Cafe owner Jessie Tan, who only accepts cash at her eatery, said: “We have no motivation to move away from cash. Sure, there’s the occasional customer who walks in and doesn’t have enough cash but on the whole, the majority of customers have no issues with cash. So we don’t see the urgency to change the payment mode.”

On the hassle and fees associated with handling cash, she added: “It’s not like we are handling S$10,000 to S$20,000 a day ... so there’s no problem.”

In fact, Ms Grace Lim, owner of Mercury Mobile at Raffles Place which sells mobile accessories, said it would be more of a hassle to introduce new payment modes. “There’s too much hassle. I’m sure we will have to do extra administration work for such new payment platforms, and there’s terminal fees also,” she said. Her shop accepts only cash or NETS payments. “Plus, we have to learn how to use it, and maybe even need to teach our customers. At lunchtime, the crowd here can get quite big, and we cannot accommodate it if we have to guide them,” she added.

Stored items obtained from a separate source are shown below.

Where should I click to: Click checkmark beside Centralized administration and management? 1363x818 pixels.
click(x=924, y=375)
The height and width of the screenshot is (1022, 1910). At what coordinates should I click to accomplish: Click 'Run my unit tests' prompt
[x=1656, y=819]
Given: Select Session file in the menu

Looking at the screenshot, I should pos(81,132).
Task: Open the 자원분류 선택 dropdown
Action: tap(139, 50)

Mr Lee acknowledged that from a business or commercial point of view, “there is no incentive for merchants to push for digital payments, because cash comes so readily to them”.

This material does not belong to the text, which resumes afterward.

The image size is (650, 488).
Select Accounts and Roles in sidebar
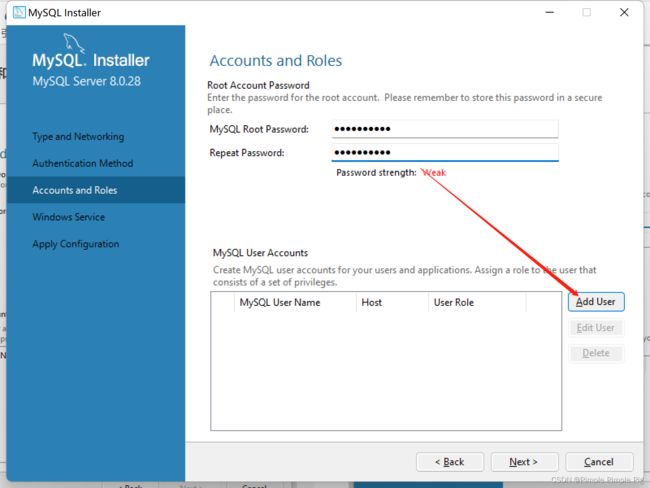96,190

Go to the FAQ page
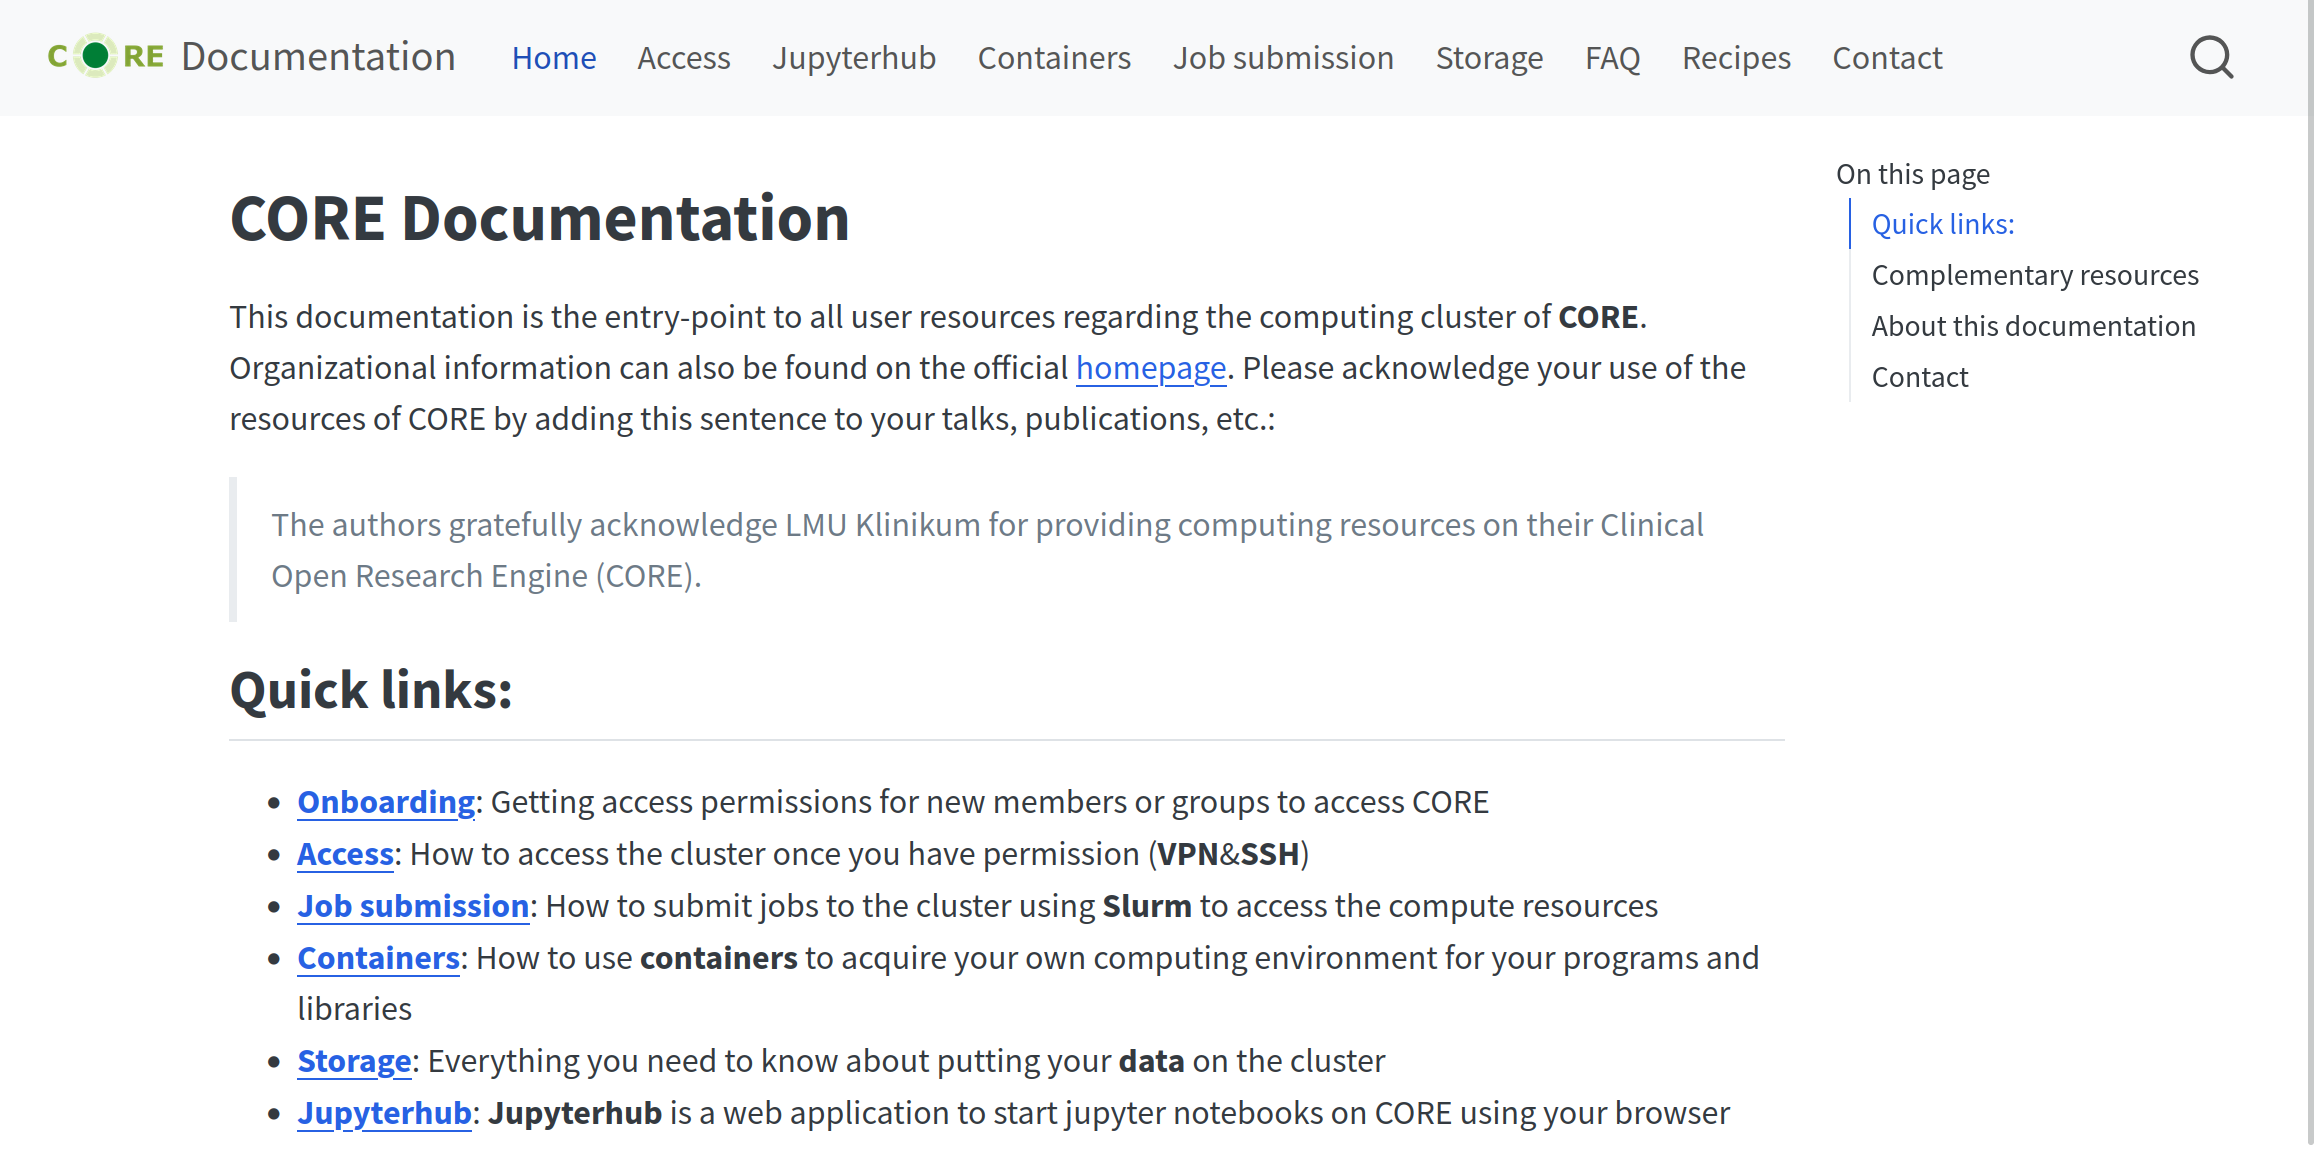coord(1612,58)
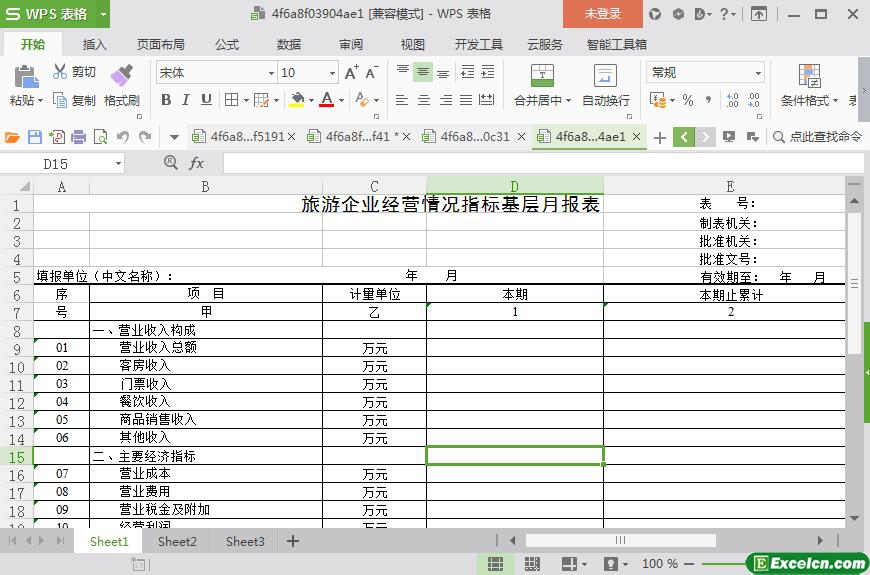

But he added: “There is a cost to handling cash, but it is not very visible to merchants.” He said that in countries such as Australia and the Philippines, merchants are given a limited number of times to deposit or withdraw cash from banks before they have to pay a fee.

In Singapore, there is certainly scope for a new payment mode in lower value transactions such as purchases at a convenience store, said Mr Sek.

“This is where speed and convenience are valued very much,” he said, noting the moves by Visa and Mastercard to enter this space.

Visa Singapore said that the total number of contactless Visa payWave transactions crossed 1 million in August 2013, making up one in ten Visa transactions. Two years later, the figure has exceeded 3.5 million, or almost one in three Visa transactions.

In order for contactless payments to take off, the system has to be interoperable across different platforms and incentivise both consumers and businesses, industry players stressed.

On using smartphones for NFC payments, Ms Ooi Huey Tyng, Visa country manager for Singapore, said: “If it is just a different form factor with not much incremental benefit, there is not much impetus. It has to be a richer interface with scalability and interoperability.” For instance, the phone application would also have to track purchases, administer points for rewards, and accept all kinds of payments including NETs and credit cards.

She said: “The turnaround time on contactless transactions also has to be brief and with a low error rate. If it is not as fast as it should be, we have to do something about it because people aren’t going to use it a second or third time. Merchants are supposed to use it to increase productivity and efficiency, and if there is downtime, they would not promote it.”